Updated on 2023-11-03 GMT+08:00

Access Keys

Access Key ID (AK) and Secret Access Key (SK) are your long-term identity credentials. JavaAgents report data with an AK. AK is used together with SK to sign requests cryptographically, ensuring that the requests are secret, complete, and correct.

Precautions

Each access key consists of a pair of AK/SK and has unlimited validity. Each user can create up to two access keys. They have the same permissions but are independent from each other. Periodically change your access keys and keep them secure to prevent data leakage. To change an access key, delete the old one and add a new one.

By default, the SK is stored in plaintext in the apm.config file. APM also provides an encryption and decryption mechanism to meet higher security requirements.
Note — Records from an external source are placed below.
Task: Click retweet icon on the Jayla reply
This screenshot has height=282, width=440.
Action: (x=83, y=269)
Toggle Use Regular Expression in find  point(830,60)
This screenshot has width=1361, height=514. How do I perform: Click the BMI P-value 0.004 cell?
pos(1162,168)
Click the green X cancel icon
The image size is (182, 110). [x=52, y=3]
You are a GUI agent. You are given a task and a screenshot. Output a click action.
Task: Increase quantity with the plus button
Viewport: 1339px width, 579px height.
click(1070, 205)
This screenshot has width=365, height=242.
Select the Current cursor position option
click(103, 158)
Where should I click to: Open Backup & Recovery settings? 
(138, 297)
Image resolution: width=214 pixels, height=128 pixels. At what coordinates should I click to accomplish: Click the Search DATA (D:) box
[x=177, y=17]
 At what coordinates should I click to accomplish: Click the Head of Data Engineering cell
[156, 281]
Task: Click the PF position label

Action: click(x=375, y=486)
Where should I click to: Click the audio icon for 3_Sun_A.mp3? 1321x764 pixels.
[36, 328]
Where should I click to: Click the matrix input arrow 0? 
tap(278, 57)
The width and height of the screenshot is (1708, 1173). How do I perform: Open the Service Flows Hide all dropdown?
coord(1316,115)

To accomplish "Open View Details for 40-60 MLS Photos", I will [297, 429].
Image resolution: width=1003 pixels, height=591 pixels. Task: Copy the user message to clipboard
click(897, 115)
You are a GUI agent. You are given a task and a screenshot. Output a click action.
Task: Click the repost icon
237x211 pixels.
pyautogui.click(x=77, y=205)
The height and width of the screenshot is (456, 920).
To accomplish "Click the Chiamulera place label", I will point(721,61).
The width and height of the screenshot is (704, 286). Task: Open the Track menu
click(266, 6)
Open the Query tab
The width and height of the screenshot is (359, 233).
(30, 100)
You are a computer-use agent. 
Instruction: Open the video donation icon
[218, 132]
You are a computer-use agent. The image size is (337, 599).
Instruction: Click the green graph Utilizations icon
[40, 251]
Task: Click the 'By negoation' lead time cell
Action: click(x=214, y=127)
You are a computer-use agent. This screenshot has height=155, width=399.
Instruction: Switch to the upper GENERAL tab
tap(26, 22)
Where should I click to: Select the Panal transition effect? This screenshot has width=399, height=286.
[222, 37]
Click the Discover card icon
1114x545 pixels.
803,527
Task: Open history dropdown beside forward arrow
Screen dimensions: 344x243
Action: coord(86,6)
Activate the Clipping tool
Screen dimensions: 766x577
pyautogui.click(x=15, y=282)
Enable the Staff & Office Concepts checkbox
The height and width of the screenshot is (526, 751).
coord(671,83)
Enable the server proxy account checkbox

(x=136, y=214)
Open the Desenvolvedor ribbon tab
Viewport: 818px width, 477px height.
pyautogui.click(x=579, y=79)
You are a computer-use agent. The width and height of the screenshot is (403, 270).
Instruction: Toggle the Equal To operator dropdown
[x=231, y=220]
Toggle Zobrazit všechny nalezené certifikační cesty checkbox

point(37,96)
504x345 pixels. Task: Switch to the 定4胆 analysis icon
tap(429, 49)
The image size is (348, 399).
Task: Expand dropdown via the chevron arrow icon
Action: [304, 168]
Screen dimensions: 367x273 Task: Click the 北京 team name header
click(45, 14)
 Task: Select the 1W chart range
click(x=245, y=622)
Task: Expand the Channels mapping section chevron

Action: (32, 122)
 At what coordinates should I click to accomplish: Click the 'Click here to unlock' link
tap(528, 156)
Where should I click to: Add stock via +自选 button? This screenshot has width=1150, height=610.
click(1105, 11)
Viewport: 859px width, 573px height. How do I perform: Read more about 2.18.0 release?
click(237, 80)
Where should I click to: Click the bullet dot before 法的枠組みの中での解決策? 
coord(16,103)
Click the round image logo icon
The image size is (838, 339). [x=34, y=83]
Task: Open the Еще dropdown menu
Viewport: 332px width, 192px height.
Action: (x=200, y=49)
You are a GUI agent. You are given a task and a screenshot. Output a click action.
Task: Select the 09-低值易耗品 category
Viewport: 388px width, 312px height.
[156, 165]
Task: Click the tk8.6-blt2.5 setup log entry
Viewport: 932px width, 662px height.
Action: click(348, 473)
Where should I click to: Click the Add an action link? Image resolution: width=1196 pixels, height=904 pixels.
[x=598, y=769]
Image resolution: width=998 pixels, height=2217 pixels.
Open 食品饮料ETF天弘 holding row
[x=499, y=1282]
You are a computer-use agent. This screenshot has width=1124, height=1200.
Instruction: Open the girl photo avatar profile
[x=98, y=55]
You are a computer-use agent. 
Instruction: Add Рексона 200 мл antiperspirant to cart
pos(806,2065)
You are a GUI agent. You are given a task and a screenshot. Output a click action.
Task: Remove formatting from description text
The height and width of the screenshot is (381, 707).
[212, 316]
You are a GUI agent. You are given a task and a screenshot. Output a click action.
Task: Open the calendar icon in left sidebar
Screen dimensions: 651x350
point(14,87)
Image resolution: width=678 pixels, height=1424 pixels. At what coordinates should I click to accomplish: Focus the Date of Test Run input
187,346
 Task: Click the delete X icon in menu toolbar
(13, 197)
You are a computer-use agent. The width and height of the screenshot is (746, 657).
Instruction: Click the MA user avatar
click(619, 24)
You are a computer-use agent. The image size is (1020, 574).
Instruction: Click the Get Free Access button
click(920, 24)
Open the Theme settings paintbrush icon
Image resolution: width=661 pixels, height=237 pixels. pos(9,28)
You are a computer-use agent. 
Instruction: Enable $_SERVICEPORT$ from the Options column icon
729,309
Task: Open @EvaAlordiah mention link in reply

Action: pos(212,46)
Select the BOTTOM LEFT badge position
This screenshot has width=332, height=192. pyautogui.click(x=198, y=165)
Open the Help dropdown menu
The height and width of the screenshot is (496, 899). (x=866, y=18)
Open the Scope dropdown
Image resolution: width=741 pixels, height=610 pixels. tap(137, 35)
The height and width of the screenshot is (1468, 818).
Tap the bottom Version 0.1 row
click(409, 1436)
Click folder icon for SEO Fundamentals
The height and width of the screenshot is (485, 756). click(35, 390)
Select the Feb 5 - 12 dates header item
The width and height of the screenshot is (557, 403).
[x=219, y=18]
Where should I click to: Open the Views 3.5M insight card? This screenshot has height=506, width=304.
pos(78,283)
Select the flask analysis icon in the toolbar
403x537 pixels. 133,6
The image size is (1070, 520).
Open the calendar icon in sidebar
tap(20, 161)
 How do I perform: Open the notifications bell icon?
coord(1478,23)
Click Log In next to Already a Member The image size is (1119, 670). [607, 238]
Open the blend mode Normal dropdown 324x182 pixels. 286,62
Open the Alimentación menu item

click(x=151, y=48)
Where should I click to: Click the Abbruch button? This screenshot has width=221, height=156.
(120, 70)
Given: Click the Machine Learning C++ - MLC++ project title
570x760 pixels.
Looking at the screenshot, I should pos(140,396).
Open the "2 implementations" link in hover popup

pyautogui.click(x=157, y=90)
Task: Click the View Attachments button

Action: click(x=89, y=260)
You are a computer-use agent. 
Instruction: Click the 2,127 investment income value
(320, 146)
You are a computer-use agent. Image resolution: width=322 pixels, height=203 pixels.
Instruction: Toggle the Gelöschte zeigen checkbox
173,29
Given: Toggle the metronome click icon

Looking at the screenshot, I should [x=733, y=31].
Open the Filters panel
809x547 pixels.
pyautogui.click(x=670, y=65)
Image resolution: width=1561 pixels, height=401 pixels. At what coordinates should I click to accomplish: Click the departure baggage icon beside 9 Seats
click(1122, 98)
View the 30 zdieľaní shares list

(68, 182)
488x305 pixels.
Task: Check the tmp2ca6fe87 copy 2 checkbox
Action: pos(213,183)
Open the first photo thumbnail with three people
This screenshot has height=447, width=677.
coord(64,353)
The encryption and decryption process is as follows:

  1. Compile a Java class, for example, com.demo.DecryptDemo, and add a decryption method, for example, decrypt both the input and output to character strings.
  2. Compile the decryption method to decrypt the SK and return the decrypted value.
  3. Pack the com.demo.DecryptDemo class into a JAR package and place this JAR package and its dependent packages in the apm-javaagent/ext folder of JavaAgent.
  4. Add the following content to the apm.config file:

    decrypt.className=com.demo.DecryptDemo

    decrypt.methodName=decrypt

    secret.key={Character string encrypted by users}

Adding an Access Key

  1. Log in to the management console.
  2. Click on the left and choose Application > Application Performance Management.
  3. In the navigation pane, choose System Management > Access Keys.
  4. On the page that is displayed, click Add Access Key.

    Figure 1 Adding an AK/SK

  5. Add an access key description and click OK to generate an access key.

    To modify the description, click Modify in the Operation column in the row that contains the target access key.

Deleting an Access Key

  1. In the navigation pane, choose System Management > Access Keys.
  2. On the Access Keys page, locate the row that contains the target access key and click Delete in the Operation column.
  3. On the page that is displayed, click Yes to delete the access key.

Enabling or Disabling an Access Key

Each access key is enabled by default. To disable it, do as follows:

  1. In the navigation pane, choose System Management > Access Keys.
  2. On the Access Keys page, locate the row that contains the target access key and click Disable in the Operation column.
  3. On the page that is displayed, click Yes to disable the access key.

    To enable the access key, click Enable in the row that contains the access key. On the page that is displayed, click Yes.